(Beginning of PROVIDED RECORDS)
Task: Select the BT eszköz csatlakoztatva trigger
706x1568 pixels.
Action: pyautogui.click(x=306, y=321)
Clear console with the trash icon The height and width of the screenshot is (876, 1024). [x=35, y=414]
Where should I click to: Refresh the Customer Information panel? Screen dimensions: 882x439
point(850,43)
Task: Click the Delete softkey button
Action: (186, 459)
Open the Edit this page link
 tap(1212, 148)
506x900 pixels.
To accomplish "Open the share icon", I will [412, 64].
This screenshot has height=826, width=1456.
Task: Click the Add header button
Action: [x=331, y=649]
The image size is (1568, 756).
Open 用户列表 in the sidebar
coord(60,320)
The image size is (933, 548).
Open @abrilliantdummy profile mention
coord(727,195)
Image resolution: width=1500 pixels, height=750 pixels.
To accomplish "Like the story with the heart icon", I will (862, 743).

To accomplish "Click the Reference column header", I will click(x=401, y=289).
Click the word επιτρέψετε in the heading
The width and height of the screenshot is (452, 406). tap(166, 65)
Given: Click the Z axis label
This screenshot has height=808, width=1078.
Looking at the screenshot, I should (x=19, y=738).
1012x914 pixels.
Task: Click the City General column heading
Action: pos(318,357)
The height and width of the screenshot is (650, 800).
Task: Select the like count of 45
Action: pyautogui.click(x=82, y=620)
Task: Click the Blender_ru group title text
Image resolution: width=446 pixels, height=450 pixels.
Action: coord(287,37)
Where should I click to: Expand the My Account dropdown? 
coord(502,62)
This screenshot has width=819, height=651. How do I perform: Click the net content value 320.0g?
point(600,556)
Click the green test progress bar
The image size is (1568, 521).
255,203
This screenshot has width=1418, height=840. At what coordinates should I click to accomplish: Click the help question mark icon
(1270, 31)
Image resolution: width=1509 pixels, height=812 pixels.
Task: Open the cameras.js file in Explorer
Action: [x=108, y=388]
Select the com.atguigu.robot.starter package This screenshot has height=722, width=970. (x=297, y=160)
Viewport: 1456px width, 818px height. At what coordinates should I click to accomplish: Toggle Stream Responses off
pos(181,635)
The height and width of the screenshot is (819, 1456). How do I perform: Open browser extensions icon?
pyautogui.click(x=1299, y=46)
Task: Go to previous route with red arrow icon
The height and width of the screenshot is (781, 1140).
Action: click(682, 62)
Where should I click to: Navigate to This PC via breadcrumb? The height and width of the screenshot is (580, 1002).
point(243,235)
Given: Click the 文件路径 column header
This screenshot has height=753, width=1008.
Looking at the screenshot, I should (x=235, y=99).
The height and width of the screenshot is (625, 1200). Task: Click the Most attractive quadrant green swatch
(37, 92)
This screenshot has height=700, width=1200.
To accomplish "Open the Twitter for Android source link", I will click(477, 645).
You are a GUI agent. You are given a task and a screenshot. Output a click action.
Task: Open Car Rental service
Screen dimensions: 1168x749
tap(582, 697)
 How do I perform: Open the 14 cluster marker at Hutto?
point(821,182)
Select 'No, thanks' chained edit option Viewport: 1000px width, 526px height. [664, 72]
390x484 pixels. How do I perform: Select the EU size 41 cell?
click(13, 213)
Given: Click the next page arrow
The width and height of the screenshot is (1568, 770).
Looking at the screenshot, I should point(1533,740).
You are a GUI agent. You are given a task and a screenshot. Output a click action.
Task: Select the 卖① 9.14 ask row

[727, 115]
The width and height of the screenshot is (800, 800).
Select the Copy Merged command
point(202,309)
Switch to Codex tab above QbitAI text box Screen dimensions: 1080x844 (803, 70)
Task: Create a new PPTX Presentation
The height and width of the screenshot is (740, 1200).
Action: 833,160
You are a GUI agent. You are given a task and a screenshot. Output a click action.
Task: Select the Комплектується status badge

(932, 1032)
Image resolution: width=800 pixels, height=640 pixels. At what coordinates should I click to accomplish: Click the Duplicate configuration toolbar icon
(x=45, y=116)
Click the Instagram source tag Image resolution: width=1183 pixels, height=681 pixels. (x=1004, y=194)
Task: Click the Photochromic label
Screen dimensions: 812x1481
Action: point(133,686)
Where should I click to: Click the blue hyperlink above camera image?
(End of PROVIDED RECORDS)
> AIM OF THE TASK
Without leaving anything out, quote all the data.

> SOLUTION TO THIS PROBLEM
Task: Select the BT eszköz csatlakoztatva trigger
706x1568 pixels.
Action: pyautogui.click(x=306, y=321)
Clear console with the trash icon The height and width of the screenshot is (876, 1024). [x=35, y=414]
Where should I click to: Refresh the Customer Information panel? Screen dimensions: 882x439
point(850,43)
Task: Click the Delete softkey button
Action: (186, 459)
Open the Edit this page link
 tap(1212, 148)
506x900 pixels.
To accomplish "Open the share icon", I will [412, 64].
This screenshot has height=826, width=1456.
Task: Click the Add header button
Action: [x=331, y=649]
The image size is (1568, 756).
Open 用户列表 in the sidebar
coord(60,320)
The image size is (933, 548).
Open @abrilliantdummy profile mention
coord(727,195)
Image resolution: width=1500 pixels, height=750 pixels.
To accomplish "Like the story with the heart icon", I will (862, 743).

To accomplish "Click the Reference column header", I will click(x=401, y=289).
Click the word επιτρέψετε in the heading
The width and height of the screenshot is (452, 406). tap(166, 65)
Given: Click the Z axis label
This screenshot has height=808, width=1078.
Looking at the screenshot, I should (x=19, y=738).
1012x914 pixels.
Task: Click the City General column heading
Action: pos(318,357)
The height and width of the screenshot is (650, 800).
Task: Select the like count of 45
Action: pyautogui.click(x=82, y=620)
Task: Click the Blender_ru group title text
Image resolution: width=446 pixels, height=450 pixels.
Action: coord(287,37)
Where should I click to: Expand the My Account dropdown? 
coord(502,62)
This screenshot has width=819, height=651. How do I perform: Click the net content value 320.0g?
point(600,556)
Click the green test progress bar
The image size is (1568, 521).
255,203
This screenshot has width=1418, height=840. At what coordinates should I click to accomplish: Click the help question mark icon
(1270, 31)
Image resolution: width=1509 pixels, height=812 pixels.
Task: Open the cameras.js file in Explorer
Action: [x=108, y=388]
Select the com.atguigu.robot.starter package This screenshot has height=722, width=970. (x=297, y=160)
Viewport: 1456px width, 818px height. At what coordinates should I click to accomplish: Toggle Stream Responses off
pos(181,635)
The height and width of the screenshot is (819, 1456). How do I perform: Open browser extensions icon?
pyautogui.click(x=1299, y=46)
Task: Go to previous route with red arrow icon
The height and width of the screenshot is (781, 1140).
Action: click(682, 62)
Where should I click to: Navigate to This PC via breadcrumb? The height and width of the screenshot is (580, 1002).
point(243,235)
Given: Click the 文件路径 column header
This screenshot has height=753, width=1008.
Looking at the screenshot, I should (x=235, y=99).
The height and width of the screenshot is (625, 1200). Task: Click the Most attractive quadrant green swatch
(37, 92)
This screenshot has height=700, width=1200.
To accomplish "Open the Twitter for Android source link", I will click(477, 645).
You are a GUI agent. You are given a task and a screenshot. Output a click action.
Task: Open Car Rental service
Screen dimensions: 1168x749
tap(582, 697)
 How do I perform: Open the 14 cluster marker at Hutto?
point(821,182)
Select 'No, thanks' chained edit option Viewport: 1000px width, 526px height. [664, 72]
390x484 pixels. How do I perform: Select the EU size 41 cell?
click(13, 213)
Given: Click the next page arrow
The width and height of the screenshot is (1568, 770).
Looking at the screenshot, I should point(1533,740).
You are a GUI agent. You are given a task and a screenshot. Output a click action.
Task: Select the 卖① 9.14 ask row

[727, 115]
The width and height of the screenshot is (800, 800).
Select the Copy Merged command
point(202,309)
Switch to Codex tab above QbitAI text box Screen dimensions: 1080x844 (803, 70)
Task: Create a new PPTX Presentation
The height and width of the screenshot is (740, 1200).
Action: 833,160
You are a GUI agent. You are given a task and a screenshot. Output a click action.
Task: Select the Комплектується status badge

(932, 1032)
Image resolution: width=800 pixels, height=640 pixels. At what coordinates should I click to accomplish: Click the Duplicate configuration toolbar icon
(x=45, y=116)
Click the Instagram source tag Image resolution: width=1183 pixels, height=681 pixels. (x=1004, y=194)
Task: Click the Photochromic label
Screen dimensions: 812x1481
Action: point(133,686)
Where should I click to: Click the blue hyperlink above camera image?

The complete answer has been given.